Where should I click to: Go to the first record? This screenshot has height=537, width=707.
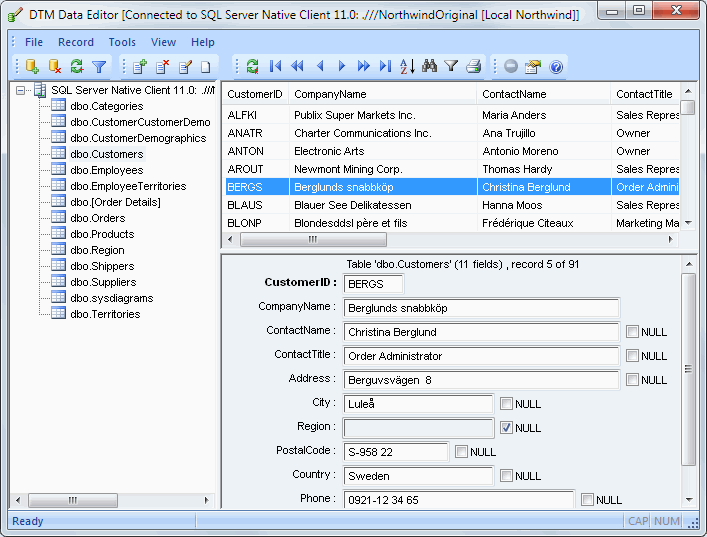pyautogui.click(x=275, y=67)
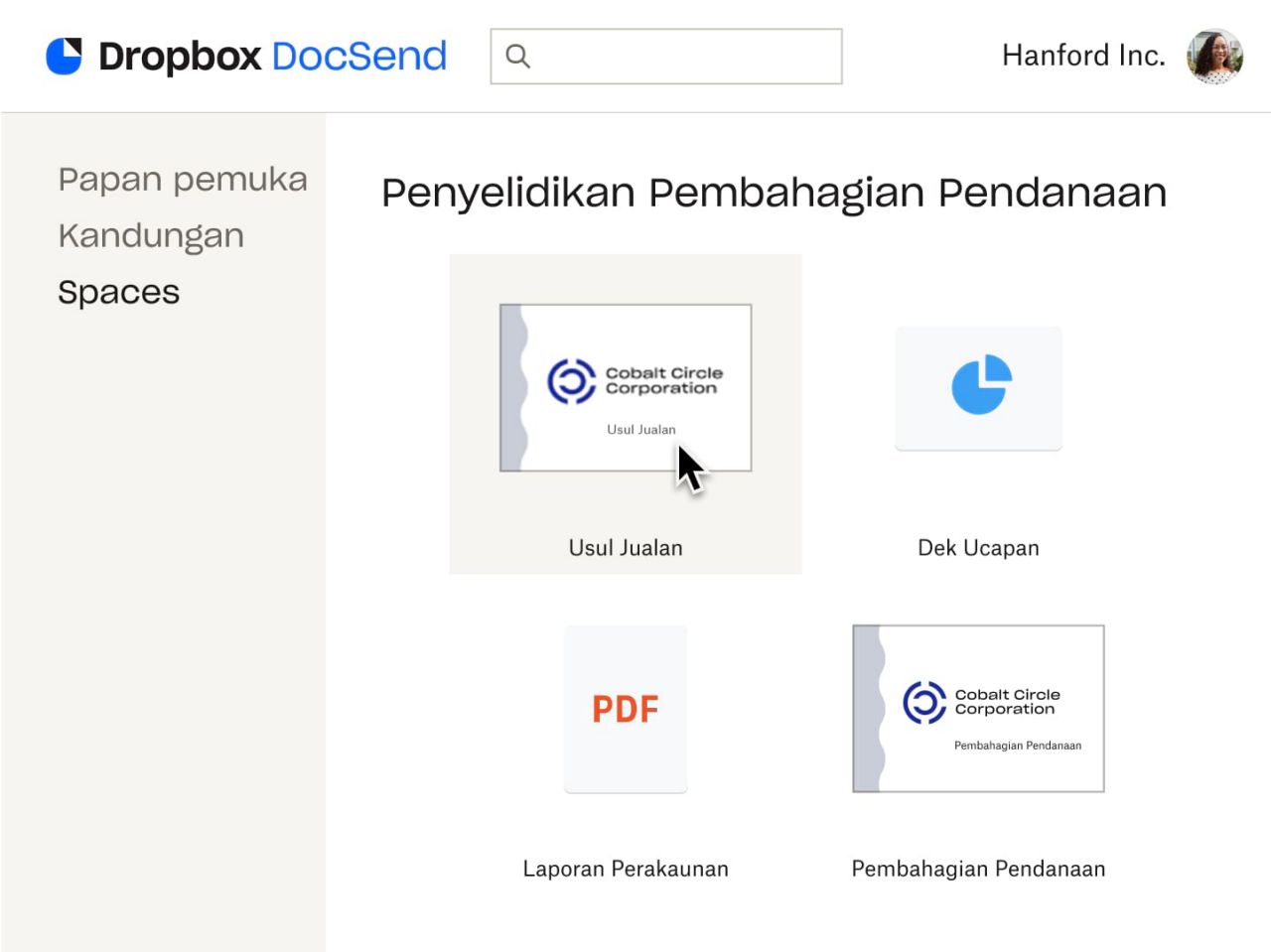Open the Hanford Inc. profile avatar
This screenshot has width=1271, height=952.
(1214, 56)
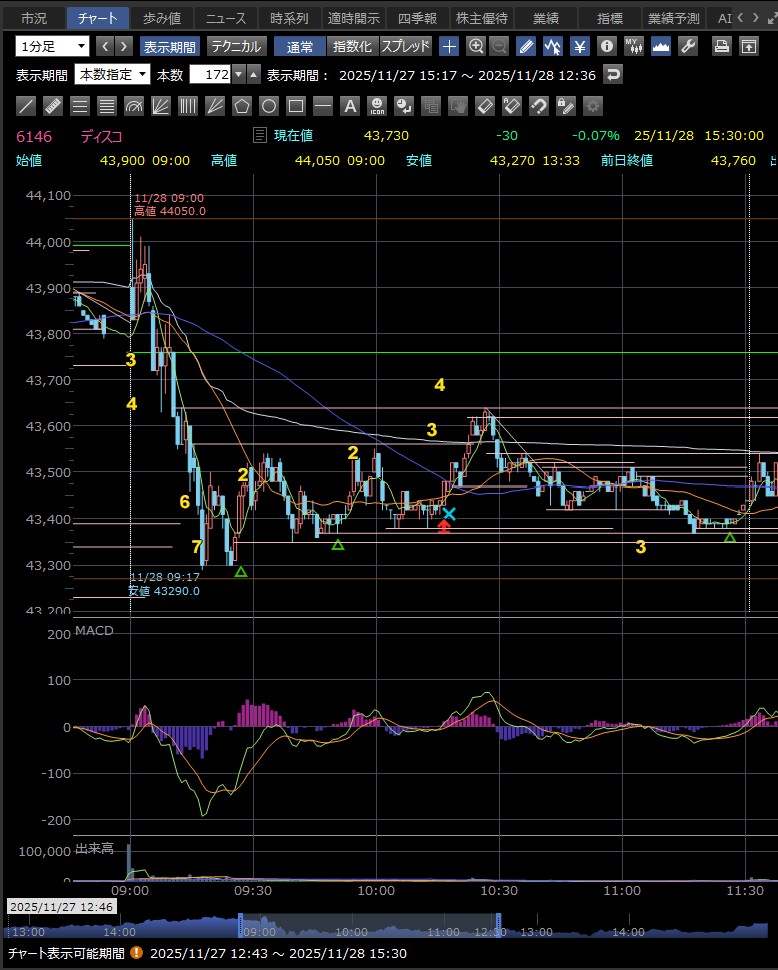
Task: Expand the 本数指定 dropdown
Action: [x=113, y=75]
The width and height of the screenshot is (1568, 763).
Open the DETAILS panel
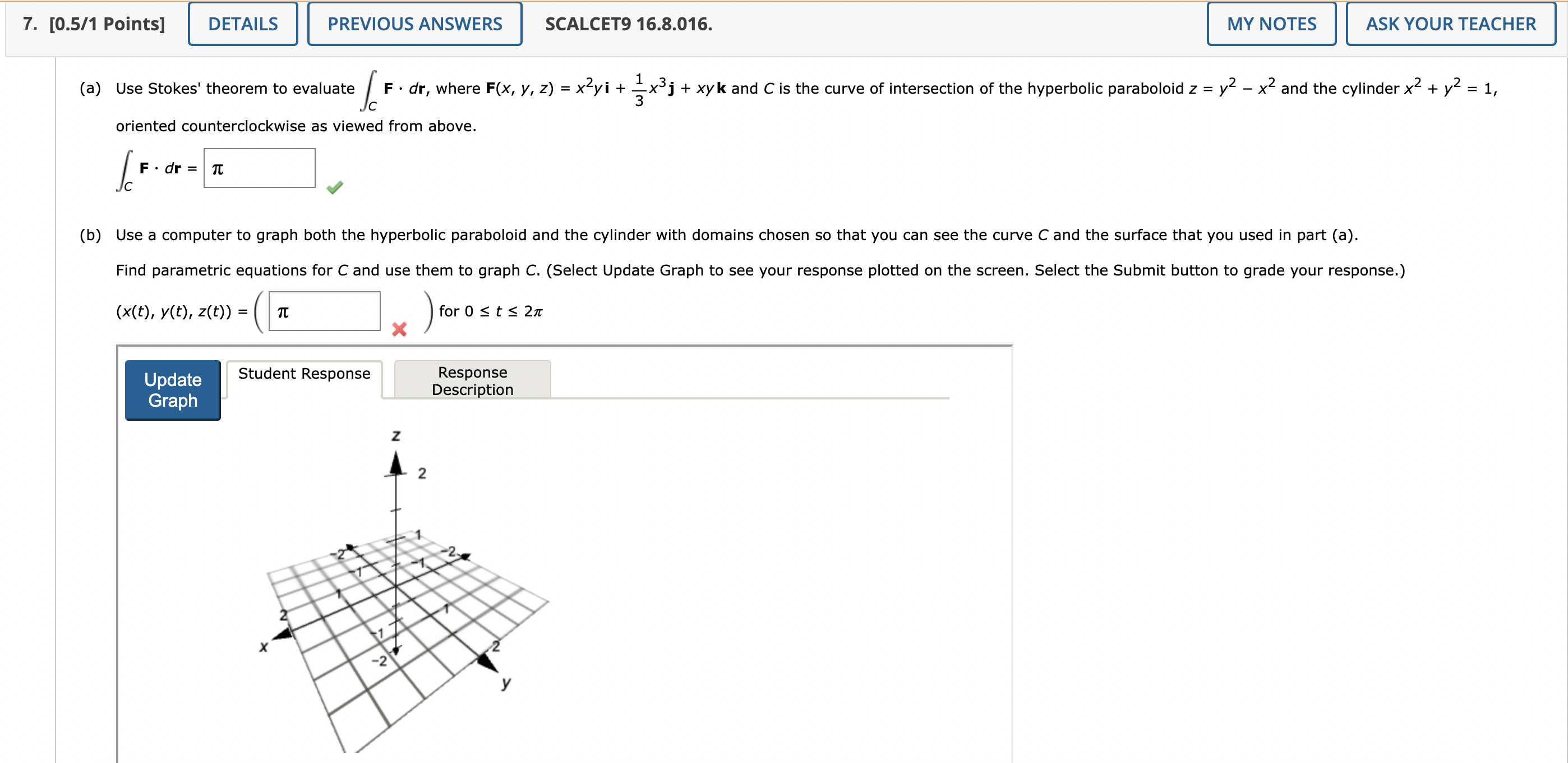242,24
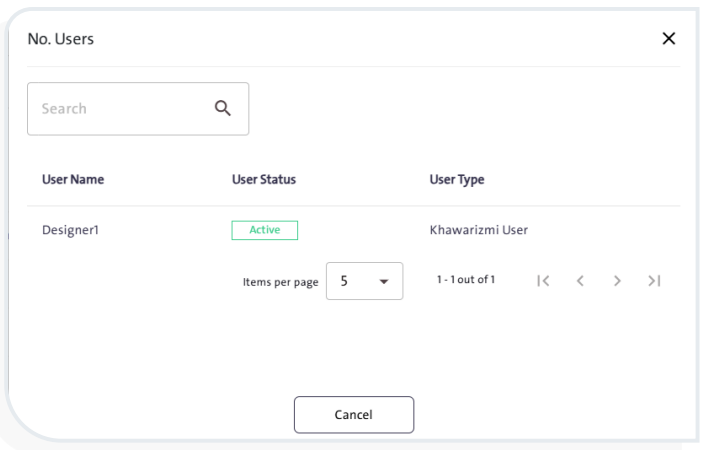The width and height of the screenshot is (702, 450).
Task: Go to the next page
Action: coord(617,281)
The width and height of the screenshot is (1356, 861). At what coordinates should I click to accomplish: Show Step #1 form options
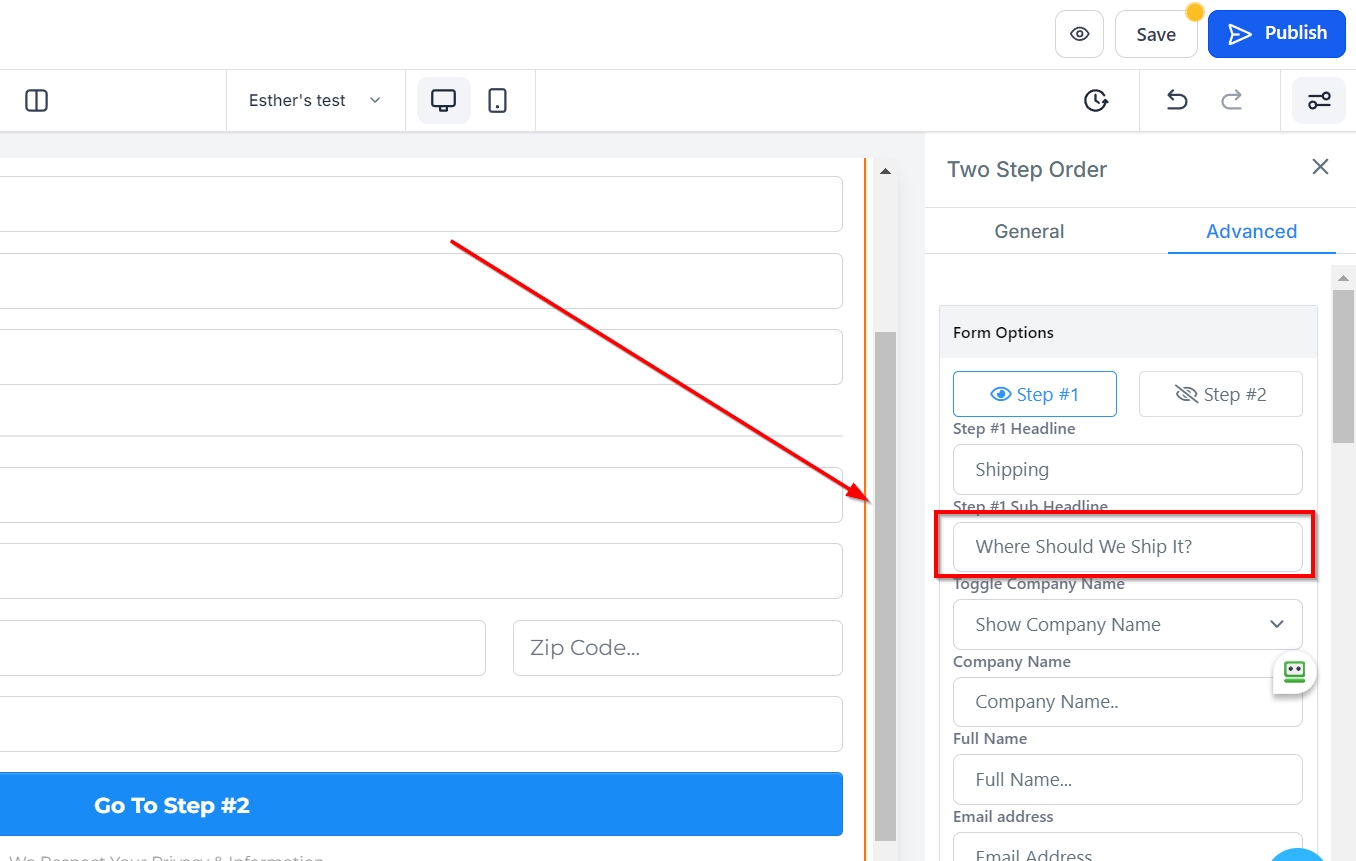click(1034, 394)
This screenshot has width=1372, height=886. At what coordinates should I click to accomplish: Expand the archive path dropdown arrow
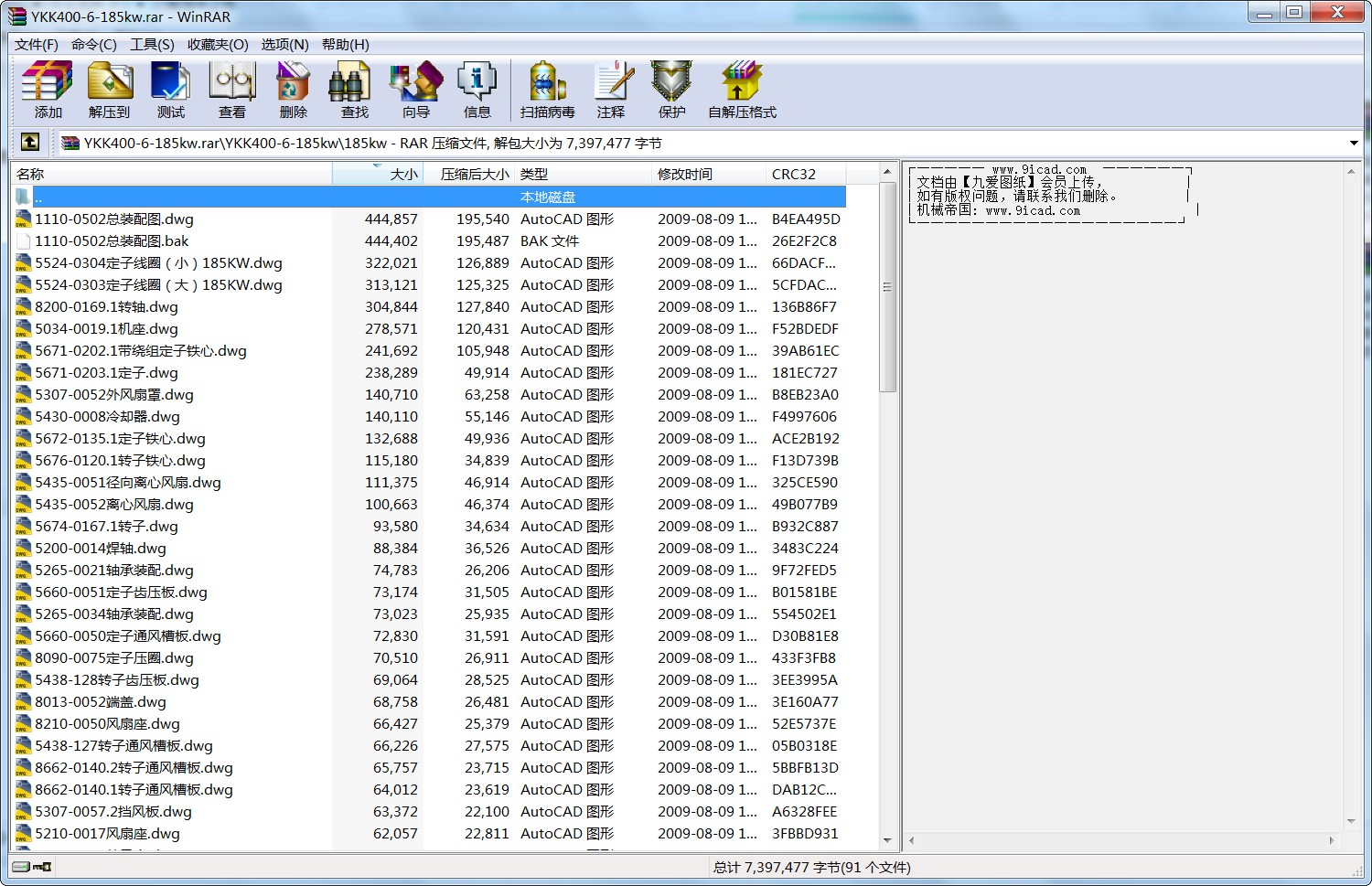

REQUIRED WORK → A word-for-word copy of the lines from the start of the listing through the line containing "The width and height of the screenshot is (1568, 763)." is the answer. Pictures stay out of it.

RESPONSE AREA →
Where should I click to: Go to the first record? This screenshot has height=537, width=707.
pyautogui.click(x=275, y=67)
Open the Hanford Inc. profile avatar
This screenshot has width=1271, height=952.
(1214, 56)
Task: Expand the 本数指定 dropdown
Action: [x=113, y=75]
The width and height of the screenshot is (1568, 763).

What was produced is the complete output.